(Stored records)
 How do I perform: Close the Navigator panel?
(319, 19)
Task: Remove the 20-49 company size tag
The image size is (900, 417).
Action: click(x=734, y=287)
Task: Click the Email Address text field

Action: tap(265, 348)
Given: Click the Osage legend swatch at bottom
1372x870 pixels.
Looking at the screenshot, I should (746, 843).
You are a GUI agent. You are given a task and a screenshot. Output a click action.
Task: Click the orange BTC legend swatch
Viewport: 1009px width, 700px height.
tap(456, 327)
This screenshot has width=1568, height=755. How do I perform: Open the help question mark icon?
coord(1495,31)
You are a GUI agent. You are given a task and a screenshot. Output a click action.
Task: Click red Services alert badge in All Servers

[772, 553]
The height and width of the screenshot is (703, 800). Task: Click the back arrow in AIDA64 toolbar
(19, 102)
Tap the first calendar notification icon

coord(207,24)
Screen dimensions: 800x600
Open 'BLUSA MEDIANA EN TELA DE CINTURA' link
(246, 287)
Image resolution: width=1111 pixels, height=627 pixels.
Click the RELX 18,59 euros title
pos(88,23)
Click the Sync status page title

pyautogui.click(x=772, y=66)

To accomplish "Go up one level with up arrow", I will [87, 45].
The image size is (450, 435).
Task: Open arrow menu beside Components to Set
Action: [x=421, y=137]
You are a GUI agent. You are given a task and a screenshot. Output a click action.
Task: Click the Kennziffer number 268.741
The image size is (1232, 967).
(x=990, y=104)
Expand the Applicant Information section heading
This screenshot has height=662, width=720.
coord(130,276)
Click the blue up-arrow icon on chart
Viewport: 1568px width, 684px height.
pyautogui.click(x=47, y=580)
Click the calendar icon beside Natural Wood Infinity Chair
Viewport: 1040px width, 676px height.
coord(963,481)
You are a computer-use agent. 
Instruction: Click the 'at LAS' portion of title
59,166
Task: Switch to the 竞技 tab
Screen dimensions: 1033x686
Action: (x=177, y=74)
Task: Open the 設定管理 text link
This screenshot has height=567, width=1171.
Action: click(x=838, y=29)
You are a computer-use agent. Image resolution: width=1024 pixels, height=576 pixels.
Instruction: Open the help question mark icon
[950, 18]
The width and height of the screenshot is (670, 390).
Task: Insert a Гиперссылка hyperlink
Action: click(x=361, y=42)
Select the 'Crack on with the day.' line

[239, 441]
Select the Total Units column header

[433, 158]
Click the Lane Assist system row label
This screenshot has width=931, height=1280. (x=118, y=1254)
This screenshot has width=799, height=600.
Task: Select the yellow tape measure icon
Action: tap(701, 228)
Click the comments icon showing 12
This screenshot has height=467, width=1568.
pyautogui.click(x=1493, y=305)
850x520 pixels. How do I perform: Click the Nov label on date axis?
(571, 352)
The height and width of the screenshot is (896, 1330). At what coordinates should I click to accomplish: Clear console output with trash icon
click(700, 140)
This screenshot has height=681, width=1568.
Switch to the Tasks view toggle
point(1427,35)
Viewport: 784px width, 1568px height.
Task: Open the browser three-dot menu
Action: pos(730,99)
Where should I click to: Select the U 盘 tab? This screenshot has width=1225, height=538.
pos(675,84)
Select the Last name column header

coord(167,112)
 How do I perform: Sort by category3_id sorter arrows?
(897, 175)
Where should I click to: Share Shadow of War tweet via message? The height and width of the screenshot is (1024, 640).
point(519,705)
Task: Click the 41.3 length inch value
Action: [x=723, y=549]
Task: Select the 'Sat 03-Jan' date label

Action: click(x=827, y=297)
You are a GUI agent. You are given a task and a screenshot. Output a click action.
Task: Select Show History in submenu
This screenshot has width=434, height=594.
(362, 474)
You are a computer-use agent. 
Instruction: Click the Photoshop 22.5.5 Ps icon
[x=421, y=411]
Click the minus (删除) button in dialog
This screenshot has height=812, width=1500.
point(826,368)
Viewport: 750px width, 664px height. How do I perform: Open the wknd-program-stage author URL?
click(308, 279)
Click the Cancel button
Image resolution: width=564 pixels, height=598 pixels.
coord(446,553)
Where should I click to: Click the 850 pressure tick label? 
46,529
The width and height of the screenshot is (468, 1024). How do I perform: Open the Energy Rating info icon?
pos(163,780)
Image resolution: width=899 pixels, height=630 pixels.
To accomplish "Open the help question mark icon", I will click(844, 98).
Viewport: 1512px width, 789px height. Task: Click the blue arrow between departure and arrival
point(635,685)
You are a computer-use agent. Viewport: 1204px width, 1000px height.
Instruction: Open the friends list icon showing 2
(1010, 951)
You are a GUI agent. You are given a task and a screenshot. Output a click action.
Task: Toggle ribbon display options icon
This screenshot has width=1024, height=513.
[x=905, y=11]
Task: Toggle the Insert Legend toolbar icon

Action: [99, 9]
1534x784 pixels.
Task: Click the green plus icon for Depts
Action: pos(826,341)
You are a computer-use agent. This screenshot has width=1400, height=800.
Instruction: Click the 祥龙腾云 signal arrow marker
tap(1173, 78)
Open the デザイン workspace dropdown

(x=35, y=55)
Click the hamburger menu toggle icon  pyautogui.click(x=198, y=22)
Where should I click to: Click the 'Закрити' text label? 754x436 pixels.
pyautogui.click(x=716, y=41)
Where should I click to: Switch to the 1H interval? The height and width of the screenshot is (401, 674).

Directions for this task | Taking the entries above, print exactly the lines starting at the line with "Task: Switch to the 竞技 tab" and ending at the line with "You are a computer-use agent. Image", both included.

Task result |
Task: Switch to the 竞技 tab
Screen dimensions: 1033x686
Action: (x=177, y=74)
Task: Open the 設定管理 text link
This screenshot has height=567, width=1171.
Action: click(x=838, y=29)
You are a computer-use agent. Image resolution: width=1024 pixels, height=576 pixels.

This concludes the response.